Bootstrapping Parallel Anchors for Relative Representations

Discovering semantic correspondence between domains with minimal supervision

ICLR 2023 Tiny Papers

Overview

Relative representations enable latent space communication and zero-shot model stitching across different neural networks, but they rely on a critical requirement: parallel anchors—semantically corresponding samples across domains that must be known in advance. In many practical scenarios, obtaining such parallel anchors can be challenging or even impossible.

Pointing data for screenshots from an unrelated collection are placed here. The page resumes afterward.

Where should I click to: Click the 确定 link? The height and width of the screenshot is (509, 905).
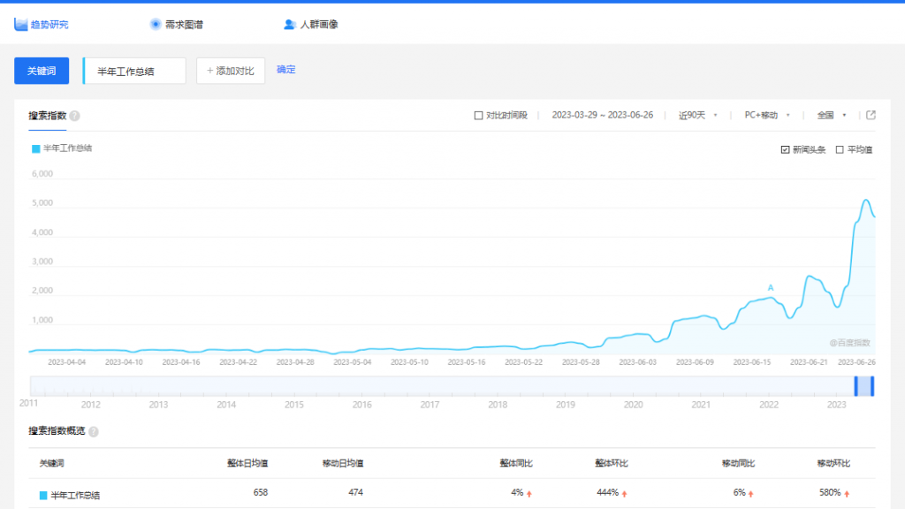286,70
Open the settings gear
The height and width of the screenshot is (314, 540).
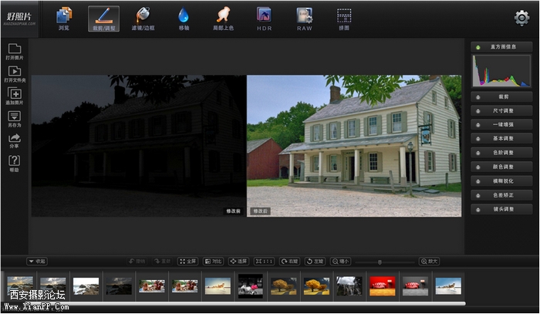pyautogui.click(x=521, y=18)
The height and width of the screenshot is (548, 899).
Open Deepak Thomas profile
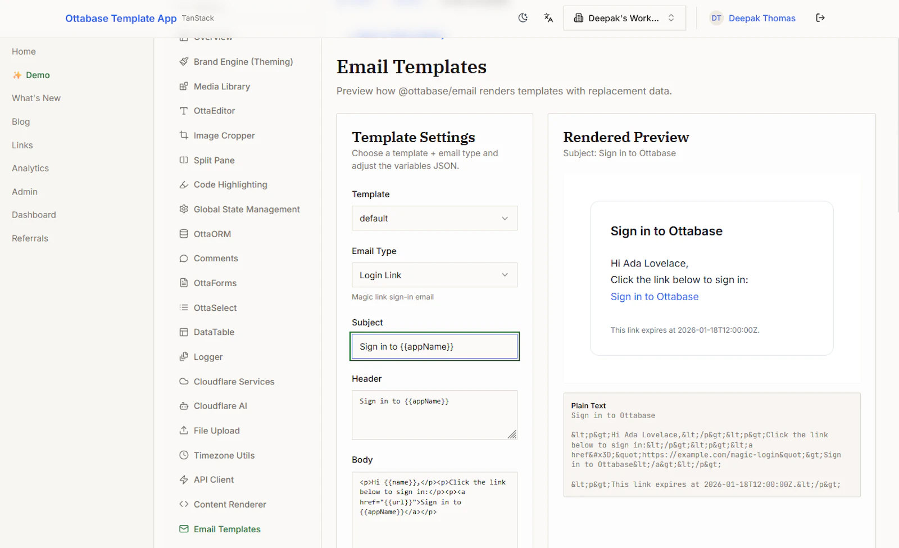point(762,18)
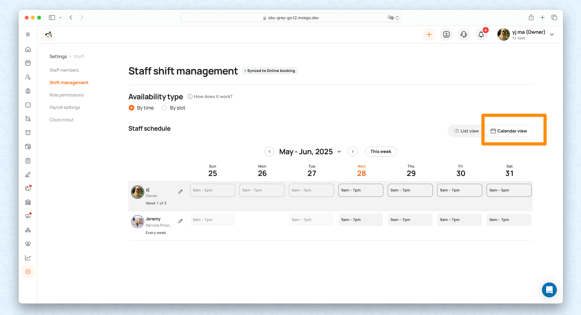The image size is (581, 315).
Task: Open Payroll settings page
Action: click(x=65, y=108)
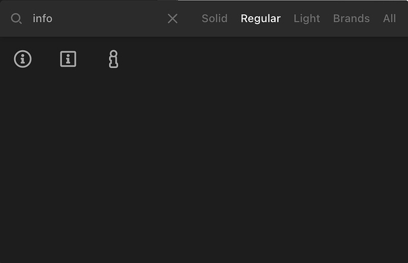Pick the info icon inside a square
Image resolution: width=408 pixels, height=263 pixels.
(68, 59)
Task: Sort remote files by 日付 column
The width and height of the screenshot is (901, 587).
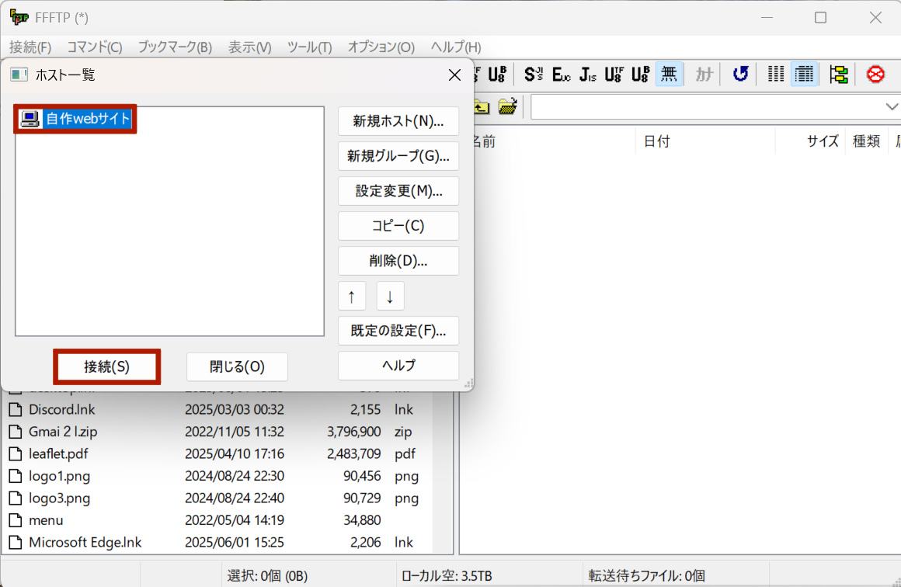Action: tap(656, 141)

We present an optimization-based method that discovers new parallel anchors starting from a minimal seed set, reducing the number of required parallel anchors by one order of magnitude. Our approach enables semantic correspondence between different domains, aligns their relative spaces, and achieves competitive results across NLP and Vision tasks.


Background: Relative Representations

Given two domains \(\mathcal{X}\) and \(\mathcal{Y}\) with embedding functions \(E_\mathcal{X}: \mathcal{X} \to \mathbb{R}^n\) and \(E_\mathcal{Y}: \mathcal{Y} \to \mathbb{R}^m\), relative representations transform data samples from absolute coordinates to a relative coordinate system defined by a set of anchors \(\mathcal{A}_\mathcal{X} \subset \mathcal{X}\) and \(\mathcal{A}_\mathcal{Y} \subset \mathcal{Y}\).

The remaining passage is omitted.